In 2024, the Recultivation Research Center continued the biomonitoring of the newly established shallow water zone at the Inden opencast mine and documented promising results.
Working together with volunteer conservationists, teams from the Research Center are recording bird populations in the shallow water zone. The number of bird species identified there has risen to 60 , with 21 of these species listed on the Red List. Two-thirds of these species are migratory birds that use the area as a stopover, for example, when travelling from the Mediterranean to the North Sea.
The lake's shore area has minimal vegetation, making this open terrain particularly favourable for wading and water birds, as it allows them to better protect themselves from predators like foxes and birds of prey. Until its integration into the future opencast lake, the shallow water zone is an independent body of water covering an area of approximately six hectares that serves as a breeding ground and resting place for waterfowl.

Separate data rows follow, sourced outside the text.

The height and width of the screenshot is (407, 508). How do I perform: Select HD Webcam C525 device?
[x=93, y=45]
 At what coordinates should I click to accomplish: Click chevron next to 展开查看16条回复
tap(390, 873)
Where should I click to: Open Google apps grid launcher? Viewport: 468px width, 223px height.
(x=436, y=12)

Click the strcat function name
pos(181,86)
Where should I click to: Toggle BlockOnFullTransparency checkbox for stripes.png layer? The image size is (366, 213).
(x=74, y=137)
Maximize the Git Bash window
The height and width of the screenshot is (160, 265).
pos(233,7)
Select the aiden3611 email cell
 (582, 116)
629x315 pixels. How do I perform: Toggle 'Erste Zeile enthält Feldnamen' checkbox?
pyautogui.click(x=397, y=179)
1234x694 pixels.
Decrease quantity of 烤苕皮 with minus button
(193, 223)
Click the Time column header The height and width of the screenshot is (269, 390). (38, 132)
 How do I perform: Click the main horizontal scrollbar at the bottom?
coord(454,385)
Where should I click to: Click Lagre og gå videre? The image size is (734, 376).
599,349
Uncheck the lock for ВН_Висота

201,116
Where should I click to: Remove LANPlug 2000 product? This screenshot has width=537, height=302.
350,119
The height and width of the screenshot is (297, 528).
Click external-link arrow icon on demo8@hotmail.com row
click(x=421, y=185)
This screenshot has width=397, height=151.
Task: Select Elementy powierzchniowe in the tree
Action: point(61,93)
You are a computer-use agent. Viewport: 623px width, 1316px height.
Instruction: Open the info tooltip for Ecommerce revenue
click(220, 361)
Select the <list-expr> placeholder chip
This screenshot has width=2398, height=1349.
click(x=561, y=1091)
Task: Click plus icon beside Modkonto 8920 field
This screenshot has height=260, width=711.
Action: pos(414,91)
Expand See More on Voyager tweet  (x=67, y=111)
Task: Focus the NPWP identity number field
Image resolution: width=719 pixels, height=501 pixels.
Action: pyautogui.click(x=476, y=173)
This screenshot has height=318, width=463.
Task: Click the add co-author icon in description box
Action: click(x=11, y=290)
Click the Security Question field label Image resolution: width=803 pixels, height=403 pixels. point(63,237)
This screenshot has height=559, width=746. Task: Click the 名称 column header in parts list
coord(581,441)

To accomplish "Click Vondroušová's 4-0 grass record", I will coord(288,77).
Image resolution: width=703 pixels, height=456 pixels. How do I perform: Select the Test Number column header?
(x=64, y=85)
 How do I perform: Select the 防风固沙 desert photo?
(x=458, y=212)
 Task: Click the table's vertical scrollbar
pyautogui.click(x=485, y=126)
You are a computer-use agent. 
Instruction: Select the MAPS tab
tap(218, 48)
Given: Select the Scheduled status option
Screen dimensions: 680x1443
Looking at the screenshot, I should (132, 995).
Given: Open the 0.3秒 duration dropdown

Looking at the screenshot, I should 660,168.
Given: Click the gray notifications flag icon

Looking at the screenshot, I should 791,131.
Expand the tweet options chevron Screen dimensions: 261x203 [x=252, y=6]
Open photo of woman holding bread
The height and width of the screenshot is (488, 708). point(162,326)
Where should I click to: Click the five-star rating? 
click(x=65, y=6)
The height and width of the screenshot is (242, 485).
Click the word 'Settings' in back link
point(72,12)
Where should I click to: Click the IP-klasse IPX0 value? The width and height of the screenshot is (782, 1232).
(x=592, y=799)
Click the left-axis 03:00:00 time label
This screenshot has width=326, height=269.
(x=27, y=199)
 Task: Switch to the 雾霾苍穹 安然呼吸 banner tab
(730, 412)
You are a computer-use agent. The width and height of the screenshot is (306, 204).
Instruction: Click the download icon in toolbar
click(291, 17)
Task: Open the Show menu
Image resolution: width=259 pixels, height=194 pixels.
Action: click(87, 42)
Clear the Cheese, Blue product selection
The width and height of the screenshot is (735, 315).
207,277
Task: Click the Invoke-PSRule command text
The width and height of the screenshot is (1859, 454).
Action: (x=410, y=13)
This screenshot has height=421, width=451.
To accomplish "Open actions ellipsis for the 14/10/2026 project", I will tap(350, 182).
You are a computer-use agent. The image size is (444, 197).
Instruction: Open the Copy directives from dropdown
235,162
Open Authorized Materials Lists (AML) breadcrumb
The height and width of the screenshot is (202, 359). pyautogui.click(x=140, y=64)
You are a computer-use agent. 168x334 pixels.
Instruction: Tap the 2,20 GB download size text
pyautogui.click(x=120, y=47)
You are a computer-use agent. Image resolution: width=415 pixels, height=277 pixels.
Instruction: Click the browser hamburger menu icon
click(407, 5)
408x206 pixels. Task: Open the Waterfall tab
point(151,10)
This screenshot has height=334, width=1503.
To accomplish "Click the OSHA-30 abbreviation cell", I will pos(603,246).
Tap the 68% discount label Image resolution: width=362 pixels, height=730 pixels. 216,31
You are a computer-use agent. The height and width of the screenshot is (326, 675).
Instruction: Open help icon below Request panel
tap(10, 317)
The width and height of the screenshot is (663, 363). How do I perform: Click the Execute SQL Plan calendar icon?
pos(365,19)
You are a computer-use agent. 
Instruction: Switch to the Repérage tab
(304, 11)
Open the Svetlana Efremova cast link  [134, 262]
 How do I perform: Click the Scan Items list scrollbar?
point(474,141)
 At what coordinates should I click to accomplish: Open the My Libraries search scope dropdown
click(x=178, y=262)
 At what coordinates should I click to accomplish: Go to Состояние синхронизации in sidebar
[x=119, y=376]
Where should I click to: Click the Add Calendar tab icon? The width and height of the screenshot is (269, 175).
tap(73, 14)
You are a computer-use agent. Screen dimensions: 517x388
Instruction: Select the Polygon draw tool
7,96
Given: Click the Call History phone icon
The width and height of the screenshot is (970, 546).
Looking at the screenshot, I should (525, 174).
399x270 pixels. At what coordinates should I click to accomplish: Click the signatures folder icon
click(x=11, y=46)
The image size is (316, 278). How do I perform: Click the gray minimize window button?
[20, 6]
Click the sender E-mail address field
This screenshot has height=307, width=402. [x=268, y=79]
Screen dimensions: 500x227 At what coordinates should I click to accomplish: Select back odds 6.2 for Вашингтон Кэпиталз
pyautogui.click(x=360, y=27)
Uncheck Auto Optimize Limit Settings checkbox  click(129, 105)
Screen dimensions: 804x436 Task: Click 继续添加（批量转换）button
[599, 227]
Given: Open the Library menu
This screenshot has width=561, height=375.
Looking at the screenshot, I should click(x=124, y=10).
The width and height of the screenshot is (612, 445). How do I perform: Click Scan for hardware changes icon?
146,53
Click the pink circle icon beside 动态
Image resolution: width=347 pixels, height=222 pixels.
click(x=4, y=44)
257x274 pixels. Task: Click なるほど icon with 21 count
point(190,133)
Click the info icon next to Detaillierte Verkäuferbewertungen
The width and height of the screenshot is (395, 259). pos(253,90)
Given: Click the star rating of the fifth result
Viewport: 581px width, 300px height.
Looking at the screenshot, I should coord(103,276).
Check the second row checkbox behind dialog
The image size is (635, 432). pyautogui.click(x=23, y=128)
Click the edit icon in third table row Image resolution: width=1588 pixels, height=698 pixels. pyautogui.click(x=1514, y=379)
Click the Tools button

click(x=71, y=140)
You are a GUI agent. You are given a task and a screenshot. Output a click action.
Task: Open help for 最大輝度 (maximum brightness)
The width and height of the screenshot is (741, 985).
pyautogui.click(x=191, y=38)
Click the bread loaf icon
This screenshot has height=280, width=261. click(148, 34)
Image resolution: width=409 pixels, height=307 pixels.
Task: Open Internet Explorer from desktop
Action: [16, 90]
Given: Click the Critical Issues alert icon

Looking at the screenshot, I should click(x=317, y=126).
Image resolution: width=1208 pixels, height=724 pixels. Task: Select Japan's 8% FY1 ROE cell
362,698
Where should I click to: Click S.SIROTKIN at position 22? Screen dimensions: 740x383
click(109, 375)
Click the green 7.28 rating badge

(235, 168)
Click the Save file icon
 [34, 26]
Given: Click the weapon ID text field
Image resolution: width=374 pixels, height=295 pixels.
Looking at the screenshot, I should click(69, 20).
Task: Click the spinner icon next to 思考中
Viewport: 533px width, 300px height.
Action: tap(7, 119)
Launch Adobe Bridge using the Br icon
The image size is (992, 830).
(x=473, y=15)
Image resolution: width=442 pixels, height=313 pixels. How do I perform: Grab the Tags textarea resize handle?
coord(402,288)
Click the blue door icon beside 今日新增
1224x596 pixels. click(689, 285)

In its rapidly growing renewable energy business, RWE has defined two-year biodiversity roadmaps for the most important operating companies (RWE Offshore and RWE Renewables Europe \& Australia) as part of its strategy. Due to a lack of current standardisation, pilot projects are specifically designed to yield information on measuring the impact on biodiversity as well as identify biodiversity enhancement potential around RWE sites. Project outcomes will also help us to accurately estimate the costs of measures to enhance biodiversity across our project portfolio.
Key actions include:
Early stage and development: RWE prioritises the selection of locations where we expect less impact on biodiversity. As part of ongoing Environmental Impact Assessments (EIA) and permitting procedures for new assets, we conduct detailed environmental studies and engage in stakeholder dialogue as well as fielding investigations to ensure that stakeholder views and concerns are taken into account. Moreover, RWE undertakes not to become active in voluntary exclusion zones around UNESCO World Heritage Sites and other sensitive areas such as strict nature conservation and wilderness areas in accordance with the classification of the International Union for Conservation of Nature (IUCN).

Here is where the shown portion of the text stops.